[[ MATERIAL FOR THE TASK, beginning ]]

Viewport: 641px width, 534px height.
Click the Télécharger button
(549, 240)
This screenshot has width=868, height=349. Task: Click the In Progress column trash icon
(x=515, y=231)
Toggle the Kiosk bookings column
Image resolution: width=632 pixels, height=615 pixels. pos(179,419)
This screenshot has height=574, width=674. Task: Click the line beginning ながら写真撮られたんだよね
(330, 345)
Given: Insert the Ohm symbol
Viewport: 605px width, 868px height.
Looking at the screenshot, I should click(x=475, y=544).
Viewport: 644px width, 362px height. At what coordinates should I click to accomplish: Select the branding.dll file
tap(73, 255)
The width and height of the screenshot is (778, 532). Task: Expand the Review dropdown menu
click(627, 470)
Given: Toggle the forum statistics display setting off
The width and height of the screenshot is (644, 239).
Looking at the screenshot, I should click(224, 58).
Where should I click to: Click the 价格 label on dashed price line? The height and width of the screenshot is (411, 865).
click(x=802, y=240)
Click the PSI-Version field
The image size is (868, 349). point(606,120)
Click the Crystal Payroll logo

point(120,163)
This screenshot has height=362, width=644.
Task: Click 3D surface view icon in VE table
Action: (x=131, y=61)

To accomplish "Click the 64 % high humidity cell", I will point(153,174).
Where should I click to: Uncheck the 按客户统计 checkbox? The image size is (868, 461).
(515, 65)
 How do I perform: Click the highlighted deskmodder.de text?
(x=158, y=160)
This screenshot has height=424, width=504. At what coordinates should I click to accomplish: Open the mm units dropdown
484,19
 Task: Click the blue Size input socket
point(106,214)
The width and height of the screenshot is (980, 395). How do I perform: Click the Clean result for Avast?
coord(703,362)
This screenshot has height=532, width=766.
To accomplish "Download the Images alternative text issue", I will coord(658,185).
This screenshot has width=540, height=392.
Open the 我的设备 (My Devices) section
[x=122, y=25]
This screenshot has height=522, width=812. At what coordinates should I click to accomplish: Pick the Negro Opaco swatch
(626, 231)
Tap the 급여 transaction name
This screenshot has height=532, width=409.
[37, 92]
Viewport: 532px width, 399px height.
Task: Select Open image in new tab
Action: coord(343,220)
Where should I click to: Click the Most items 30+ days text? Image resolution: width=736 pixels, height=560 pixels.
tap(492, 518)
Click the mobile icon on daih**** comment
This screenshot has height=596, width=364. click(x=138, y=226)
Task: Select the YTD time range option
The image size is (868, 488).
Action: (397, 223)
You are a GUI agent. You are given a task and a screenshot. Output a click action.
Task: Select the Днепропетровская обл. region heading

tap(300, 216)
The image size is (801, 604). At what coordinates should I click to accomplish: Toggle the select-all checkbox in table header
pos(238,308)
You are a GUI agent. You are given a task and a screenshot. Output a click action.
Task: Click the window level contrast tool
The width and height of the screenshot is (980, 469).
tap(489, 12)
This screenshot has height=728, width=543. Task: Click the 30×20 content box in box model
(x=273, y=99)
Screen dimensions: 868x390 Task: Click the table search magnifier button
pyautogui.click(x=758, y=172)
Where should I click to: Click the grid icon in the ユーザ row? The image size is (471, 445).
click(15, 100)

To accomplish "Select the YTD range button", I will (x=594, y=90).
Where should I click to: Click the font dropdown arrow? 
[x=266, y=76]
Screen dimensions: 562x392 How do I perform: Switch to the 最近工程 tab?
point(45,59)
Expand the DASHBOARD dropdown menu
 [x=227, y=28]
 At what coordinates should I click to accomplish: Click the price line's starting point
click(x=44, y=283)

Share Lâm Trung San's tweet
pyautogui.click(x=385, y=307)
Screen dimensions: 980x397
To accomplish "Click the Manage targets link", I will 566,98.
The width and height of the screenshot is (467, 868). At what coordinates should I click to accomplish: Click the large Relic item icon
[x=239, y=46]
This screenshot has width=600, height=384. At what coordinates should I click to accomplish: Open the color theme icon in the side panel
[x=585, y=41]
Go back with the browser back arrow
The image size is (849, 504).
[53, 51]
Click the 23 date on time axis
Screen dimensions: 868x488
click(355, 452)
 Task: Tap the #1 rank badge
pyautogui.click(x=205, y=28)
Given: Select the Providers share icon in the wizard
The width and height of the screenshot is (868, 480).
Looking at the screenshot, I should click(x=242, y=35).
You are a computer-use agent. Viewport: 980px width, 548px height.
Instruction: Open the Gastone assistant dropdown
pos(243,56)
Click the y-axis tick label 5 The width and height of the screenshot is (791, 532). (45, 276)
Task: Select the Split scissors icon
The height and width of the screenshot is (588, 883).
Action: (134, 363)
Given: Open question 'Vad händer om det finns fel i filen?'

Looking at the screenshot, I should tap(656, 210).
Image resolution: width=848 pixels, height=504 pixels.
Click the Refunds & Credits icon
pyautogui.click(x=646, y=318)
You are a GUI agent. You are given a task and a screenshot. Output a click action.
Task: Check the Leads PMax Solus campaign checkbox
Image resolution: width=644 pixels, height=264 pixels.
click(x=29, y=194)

[[ MATERIAL FOR THE TASK, end ]]

_EXERCISE DESCRIPTION_
The line containing "Click the 23 date on time axis" and every line after it, through the end of the records, should be repeated exactly and alone.

_EXERCISE RESULT_
Click the 23 date on time axis
Screen dimensions: 868x488
click(355, 452)
 Task: Tap the #1 rank badge
pyautogui.click(x=205, y=28)
Given: Select the Providers share icon in the wizard
The width and height of the screenshot is (868, 480).
Looking at the screenshot, I should click(x=242, y=35).
You are a computer-use agent. Viewport: 980px width, 548px height.
Instruction: Open the Gastone assistant dropdown
pos(243,56)
Click the y-axis tick label 5 The width and height of the screenshot is (791, 532). (45, 276)
Task: Select the Split scissors icon
The height and width of the screenshot is (588, 883).
Action: (134, 363)
Given: Open question 'Vad händer om det finns fel i filen?'

Looking at the screenshot, I should tap(656, 210).
Image resolution: width=848 pixels, height=504 pixels.
Click the Refunds & Credits icon
pyautogui.click(x=646, y=318)
You are a GUI agent. You are given a task and a screenshot. Output a click action.
Task: Check the Leads PMax Solus campaign checkbox
Image resolution: width=644 pixels, height=264 pixels.
click(x=29, y=194)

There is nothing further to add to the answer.